>> start

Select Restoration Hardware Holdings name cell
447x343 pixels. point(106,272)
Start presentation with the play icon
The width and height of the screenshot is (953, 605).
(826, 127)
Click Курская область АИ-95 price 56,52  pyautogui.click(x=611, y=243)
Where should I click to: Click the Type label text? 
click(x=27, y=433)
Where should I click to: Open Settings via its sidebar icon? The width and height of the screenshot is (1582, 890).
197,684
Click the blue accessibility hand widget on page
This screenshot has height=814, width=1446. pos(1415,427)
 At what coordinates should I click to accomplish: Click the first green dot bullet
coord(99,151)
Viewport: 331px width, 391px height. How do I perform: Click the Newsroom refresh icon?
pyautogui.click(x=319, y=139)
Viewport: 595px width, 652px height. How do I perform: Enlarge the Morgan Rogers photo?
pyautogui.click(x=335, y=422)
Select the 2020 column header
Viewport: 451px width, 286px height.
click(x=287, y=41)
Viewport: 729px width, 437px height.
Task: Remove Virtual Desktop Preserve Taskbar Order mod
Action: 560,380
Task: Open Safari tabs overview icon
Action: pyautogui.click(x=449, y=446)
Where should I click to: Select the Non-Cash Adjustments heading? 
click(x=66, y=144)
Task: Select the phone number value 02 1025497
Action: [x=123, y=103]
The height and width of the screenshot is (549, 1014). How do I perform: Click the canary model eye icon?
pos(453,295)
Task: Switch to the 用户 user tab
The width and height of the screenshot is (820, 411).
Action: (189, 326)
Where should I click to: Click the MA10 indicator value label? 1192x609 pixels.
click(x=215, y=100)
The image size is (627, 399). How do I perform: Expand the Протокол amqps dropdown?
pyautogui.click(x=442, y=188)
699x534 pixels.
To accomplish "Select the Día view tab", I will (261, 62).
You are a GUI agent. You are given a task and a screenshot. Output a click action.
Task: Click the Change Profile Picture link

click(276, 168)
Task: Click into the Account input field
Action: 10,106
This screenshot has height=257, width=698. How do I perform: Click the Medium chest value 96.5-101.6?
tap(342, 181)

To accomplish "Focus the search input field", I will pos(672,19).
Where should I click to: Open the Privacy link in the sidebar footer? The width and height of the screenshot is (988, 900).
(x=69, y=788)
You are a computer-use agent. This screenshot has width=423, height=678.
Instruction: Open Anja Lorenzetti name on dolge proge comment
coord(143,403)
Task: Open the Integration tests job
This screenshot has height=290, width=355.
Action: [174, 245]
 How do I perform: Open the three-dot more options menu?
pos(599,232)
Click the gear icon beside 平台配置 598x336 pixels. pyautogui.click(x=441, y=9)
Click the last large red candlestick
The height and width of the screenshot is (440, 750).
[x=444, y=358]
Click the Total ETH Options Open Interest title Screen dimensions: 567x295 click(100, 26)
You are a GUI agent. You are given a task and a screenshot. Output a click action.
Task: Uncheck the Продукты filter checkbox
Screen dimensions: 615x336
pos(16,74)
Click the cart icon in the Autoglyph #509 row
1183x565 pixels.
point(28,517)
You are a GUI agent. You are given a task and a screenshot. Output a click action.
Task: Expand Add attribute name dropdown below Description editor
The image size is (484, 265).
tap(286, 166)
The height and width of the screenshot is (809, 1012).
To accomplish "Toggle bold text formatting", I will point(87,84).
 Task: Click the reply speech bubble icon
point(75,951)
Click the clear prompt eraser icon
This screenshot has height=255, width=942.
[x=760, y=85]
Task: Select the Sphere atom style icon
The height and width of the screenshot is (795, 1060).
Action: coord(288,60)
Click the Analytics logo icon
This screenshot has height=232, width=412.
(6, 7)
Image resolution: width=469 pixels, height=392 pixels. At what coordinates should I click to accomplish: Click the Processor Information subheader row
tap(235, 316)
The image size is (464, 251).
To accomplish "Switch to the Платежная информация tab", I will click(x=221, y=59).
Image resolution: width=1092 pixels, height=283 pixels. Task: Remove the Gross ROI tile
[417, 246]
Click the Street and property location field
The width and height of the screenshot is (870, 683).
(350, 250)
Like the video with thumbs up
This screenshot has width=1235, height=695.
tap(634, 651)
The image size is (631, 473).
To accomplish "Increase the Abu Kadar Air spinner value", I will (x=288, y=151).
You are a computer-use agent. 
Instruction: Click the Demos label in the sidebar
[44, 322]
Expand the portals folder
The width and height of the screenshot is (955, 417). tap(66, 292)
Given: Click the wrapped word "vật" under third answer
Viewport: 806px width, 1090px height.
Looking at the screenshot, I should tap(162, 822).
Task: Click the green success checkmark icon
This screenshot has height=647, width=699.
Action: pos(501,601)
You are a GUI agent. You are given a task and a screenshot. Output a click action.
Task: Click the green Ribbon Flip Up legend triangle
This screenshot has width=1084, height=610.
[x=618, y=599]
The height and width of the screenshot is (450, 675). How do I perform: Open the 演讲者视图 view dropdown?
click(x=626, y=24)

>> end

#### [GIVEN PROBLEM]
Rewrite all the items above as a numbered list with one line per entry, omitting blank lines.

#### [ANSWER TO THE EXERCISE]
1. Select Restoration Hardware Holdings name cell
2. 447x343 pixels. point(106,272)
3. Start presentation with the play icon
4. The width and height of the screenshot is (953, 605).
5. (826, 127)
6. Click Курская область АИ-95 price 56,52  pyautogui.click(x=611, y=243)
7. Where should I click to: Click the Type label text? 
8. click(x=27, y=433)
9. Where should I click to: Open Settings via its sidebar icon? The width and height of the screenshot is (1582, 890).
10. 197,684
11. Click the blue accessibility hand widget on page
12. This screenshot has height=814, width=1446. pos(1415,427)
13.  At what coordinates should I click to accomplish: Click the first green dot bullet
14. coord(99,151)
15. Viewport: 331px width, 391px height. How do I perform: Click the Newsroom refresh icon?
16. pyautogui.click(x=319, y=139)
17. Viewport: 595px width, 652px height. How do I perform: Enlarge the Morgan Rogers photo?
18. pyautogui.click(x=335, y=422)
19. Select the 2020 column header
20. Viewport: 451px width, 286px height.
21. click(x=287, y=41)
22. Viewport: 729px width, 437px height.
23. Task: Remove Virtual Desktop Preserve Taskbar Order mod
24. Action: 560,380
25. Task: Open Safari tabs overview icon
26. Action: pyautogui.click(x=449, y=446)
27. Where should I click to: Select the Non-Cash Adjustments heading? 
28. click(x=66, y=144)
29. Task: Select the phone number value 02 1025497
30. Action: [x=123, y=103]
31. The height and width of the screenshot is (549, 1014). How do I perform: Click the canary model eye icon?
32. pos(453,295)
33. Task: Switch to the 用户 user tab
34. The width and height of the screenshot is (820, 411).
35. Action: (189, 326)
36. Where should I click to: Click the MA10 indicator value label? 1192x609 pixels.
37. click(x=215, y=100)
38. The image size is (627, 399). How do I perform: Expand the Протокол amqps dropdown?
39. pyautogui.click(x=442, y=188)
40. 699x534 pixels.
41. To accomplish "Select the Día view tab", I will (261, 62).
42. You are a GUI agent. You are given a task and a screenshot. Output a click action.
43. Task: Click the Change Profile Picture link
44. click(276, 168)
45. Task: Click into the Account input field
46. Action: 10,106
47. This screenshot has height=257, width=698. How do I perform: Click the Medium chest value 96.5-101.6?
48. tap(342, 181)
49. To accomplish "Focus the search input field", I will pos(672,19).
50. Where should I click to: Open the Privacy link in the sidebar footer? The width and height of the screenshot is (988, 900).
51. (x=69, y=788)
52. You are a computer-use agent. This screenshot has width=423, height=678.
53. Instruction: Open Anja Lorenzetti name on dolge proge comment
54. coord(143,403)
55. Task: Open the Integration tests job
56. This screenshot has height=290, width=355.
57. Action: [174, 245]
58.  How do I perform: Open the three-dot more options menu?
59. pos(599,232)
60. Click the gear icon beside 平台配置 598x336 pixels. pyautogui.click(x=441, y=9)
61. Click the last large red candlestick
62. The height and width of the screenshot is (440, 750).
63. [x=444, y=358]
64. Click the Total ETH Options Open Interest title Screen dimensions: 567x295 click(100, 26)
65. You are a GUI agent. You are given a task and a screenshot. Output a click action.
66. Task: Uncheck the Продукты filter checkbox
67. Screen dimensions: 615x336
68. pos(16,74)
69. Click the cart icon in the Autoglyph #509 row
70. 1183x565 pixels.
71. point(28,517)
72. You are a GUI agent. You are given a task and a screenshot. Output a click action.
73. Task: Expand Add attribute name dropdown below Description editor
74. The image size is (484, 265).
75. tap(286, 166)
76. The height and width of the screenshot is (809, 1012).
77. To accomplish "Toggle bold text formatting", I will point(87,84).
78.  Task: Click the reply speech bubble icon
79. point(75,951)
80. Click the clear prompt eraser icon
81. This screenshot has height=255, width=942.
82. [x=760, y=85]
83. Task: Select the Sphere atom style icon
84. The height and width of the screenshot is (795, 1060).
85. Action: coord(288,60)
86. Click the Analytics logo icon
87. This screenshot has height=232, width=412.
88. (6, 7)
89. Image resolution: width=469 pixels, height=392 pixels. At what coordinates should I click to accomplish: Click the Processor Information subheader row
90. tap(235, 316)
91. The image size is (464, 251).
92. To accomplish "Switch to the Платежная информация tab", I will click(x=221, y=59).
93. Image resolution: width=1092 pixels, height=283 pixels. Task: Remove the Gross ROI tile
94. [417, 246]
95. Click the Street and property location field
96. The width and height of the screenshot is (870, 683).
97. (350, 250)
98. Like the video with thumbs up
99. This screenshot has width=1235, height=695.
100. tap(634, 651)
101. The image size is (631, 473).
102. To accomplish "Increase the Abu Kadar Air spinner value", I will (x=288, y=151).
103. You are a computer-use agent. 
104. Instruction: Click the Demos label in the sidebar
105. [44, 322]
106. Expand the portals folder
107. The width and height of the screenshot is (955, 417). tap(66, 292)
108. Given: Click the wrapped word "vật" under third answer
109. Viewport: 806px width, 1090px height.
110. Looking at the screenshot, I should tap(162, 822).
111. Task: Click the green success checkmark icon
112. This screenshot has height=647, width=699.
113. Action: pos(501,601)
114. You are a GUI agent. You are given a task and a screenshot. Output a click action.
115. Task: Click the green Ribbon Flip Up legend triangle
116. This screenshot has width=1084, height=610.
117. [x=618, y=599]
118. The height and width of the screenshot is (450, 675). How do I perform: Open the 演讲者视图 view dropdown?
119. click(x=626, y=24)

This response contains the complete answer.